15. A system according to claim 14 including a feed back controller responsive to the processor for affecting a characteristic of the process.
16. A system according to claim 15 wherein the feed back controller is for affecting a temperature of the precipitation-hardenable alloy.
Description
FIELD OF THE INVENTION

The present invention relates to a method and a system for predicting precipitation kinetics, and more particularly to a method and a system for predicting and controlling precipitation kinetics in precipitation-hardenable aluminum alloys and for providing improved heat treatment conditions in dependence thereof.

BACKGROUND OF THE INVENTION

Precipitation-hardenable alloys such as the 7000 series aluminum alloys, are subjected typically to a series of precisely controlled thermal treatment steps to improve yield strength and corrosion resistance of the alloy. The mechanical and physical properties of the heat-treated alloy depend upon the relative amounts of each of a plurality of different precipitate phases that are formed during the heat treatment process. Often, the amount of each precipitate phase is expressed as a volume fraction. The 7000 series aluminum alloys are conventionally processed in the T6 temper condition (peak age) or T73 temper condition (overage). The T6 alloys usually contain predominantly meta-stable coherent precipitates and have high strength but poor resistance to stress corrosion cracking (SCC). The T73 alloys, on the other hand, contain large amounts of semi-coherent and incoherent precipitates and have good corrosion resistance but with a rather significant reduction in strength relative to that of the T6 alloys.

A treatment known as Retrogression and Reaging (RRA) can be applied to material in a T6 temper condition (solution treatment followed by a 24 hours of artificial aging at 120° C.) to yield material strength levels equivalent to the T6 material while also having corrosion resistance equivalent to the T73 condition. The RRA process consists of two steps: a) retrogression in the range 180-240° C., followed by water-quenching and b) reaging at about 120° C. for 24 hours. The retrogression step a) is a very critical step and must be controlled carefully. At the higher temperatures of 220-240° C. the optimum time for retrogression may be only a few minutes or even seconds, while at the lower temperatures of 180-200° C. the optimum time may be up to 60 minutes. Such a treatment can be used to obtain an optimised combination of strength and corrosion resistance in 7000 series alloys. RRA processing is of particular interest to aircraft operators, as the technology can be effectively applied to address issues of corrosion damage in ageing aircraft. The technology involves short time heat treatment of alloys in the T6 temper, followed by a re-ageing treatment, as result of which SCC resistance equivalent to that of the T73 temper is achieved with no significant penalty in strength relative to that of the T6 temper. Application of RRA to aircraft components, either by bulk treatment or localized heat treatment, requires tight control over the thermal exposure history during processing. Unfortunately, there are no quantitative criteria that can be used to assess the properties of the processed component after it has been processed according to some arbitrary thermal exposure profile. As such, the properties of the alloy component must be determined by post-treatment testing, which testing often is other than practical when dealing with aircraft components. To overcome such disadvantage, a simulation of the precipitation reactions that occur during RRA will be beneficial to optimise the process.

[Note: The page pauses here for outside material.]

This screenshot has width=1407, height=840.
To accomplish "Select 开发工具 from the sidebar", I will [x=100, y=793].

In “Kinetics for . . . Predicting the Effects of Heat Treating Precipitation-Hardenable Aluminum Alloys”, Industrial Heating, 44(10) 1977 pp. 6-9, J. T. Staley discloses a process which permits quantitative compensation of effects of precipitation on the yield strength of the material during heating and/or during soaking either above or below the recommended temperature. However, said process produces the metal in either the T6 or the T73 temper state after quenching, and does not address the kinetic issues when a combination of strength and corrosion resistance is to be considered.

Therefore, a problem and a challenge to designers is to predict the properties of a material based on any thermal exposure it experiences, which may then be used as criteria for assessing heat exposure effects, including the effects of heat treatments.

OBJECT OF THE INVENTION

It is an object of the instant invention to provide a method for assessing temperature effects on precipitation-hardenable aluminum alloys.

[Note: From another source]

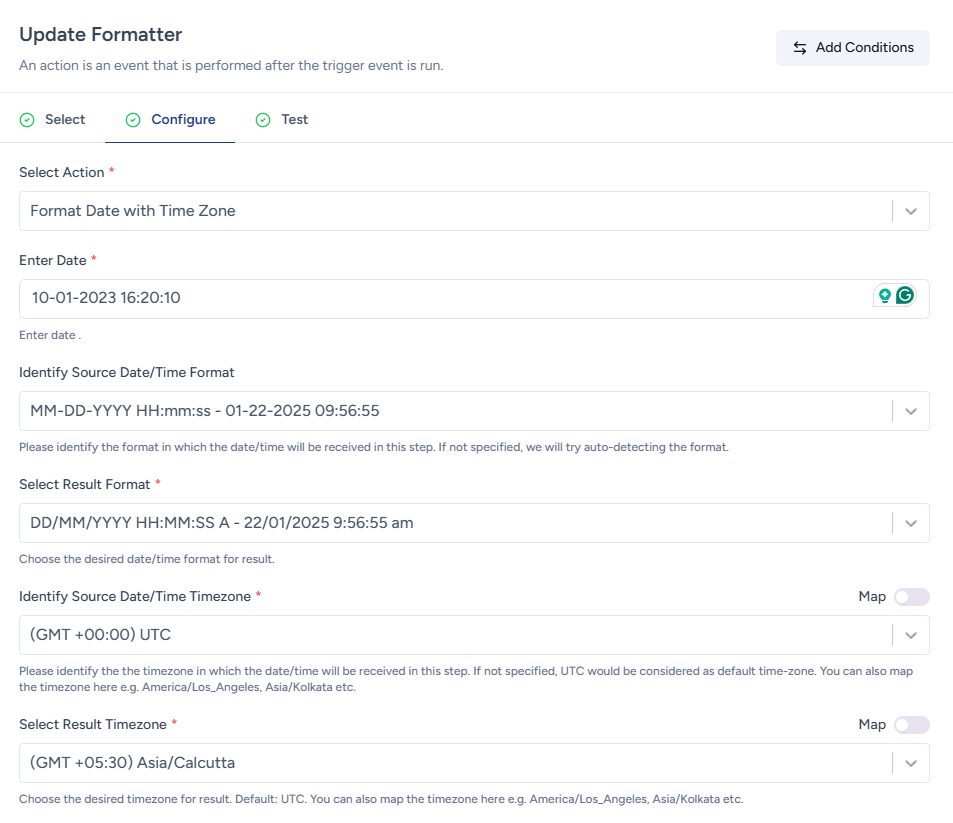
Task: Click the Grammarly icon in Enter Date field
Action: point(905,296)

It is another object of the instant invention to provide a method for optimizing the condition of precipitation-hardenable aluminum alloys through heat treatment.

It is still another object of the instant invention to provide a method for evaluating the effect of thermal exposure on precipitation hardenable-aluminum alloy properties.

It is still another object of the instant invention to provide algorithms describing the precipitation age hardening reactions in aluminum alloys, which can be written in the form of computer code and used in either open-loop or closed-loop mode to control the power input to a furnace, oil bath or any other form of heating as used in industrial heat treating operations.

SUMMARY OF THE INVENTION

The instant invention is directed toward a method and a system for providing improved conditions for heat treatment of precipitation-hardenable aluminum alloy components, for instance the high strength 7000 series aluminum alloys, which are the workhorse structural material for military/commercial aircraft. Particular properties of such alloys depend on the alloy precipitation state, which is sensitive to thermal exposure. Likewise, aluminum alloy structures often incur heat damage due to unexpected hot gas leaks from the engine(s) or fires. It is desirable to control the heat treatment of precipitation hardenable alloys such that optimal properties are obtained for a particular intended service. A preferred embodiment of the instant invention is herein described, wherein the precipitation kinetics of 7000 series aluminum alloys is predicted. Of course, the method and system according to the instant invention are thought to be applicable to aluminum alloys, including the 7000 series aluminum alloys, in particular, and to precipitation-hardenable alloys in general.

In accordance with a preferred embodiment of the instant invention, there is provided a method for providing improved heat treatment conditions for a precipitation-hardenable alloy comprising the steps of:

    • a) affecting the temperature of the alloy to change an amount of a first precipitate phase relative to an amount of a second precipitate phase;
    • b) sensing an instantaneous temperature of the alloy and providing a signal in dependence thereof;
    • c) calculating a value indicative of a current precipitate-phase composition of the alloy according to a series of predetermined rate equations and in dependence upon the provided signal;
    • d) comparing the calculated value to a predetermined threshold value; and,
    • e) affecting the alloy in dependence upon a result of the step of comparing, wherein the predetermined threshold value is characteristic of an alloy having at least one of an indicated yield strength, specific conductivity and corrosion property.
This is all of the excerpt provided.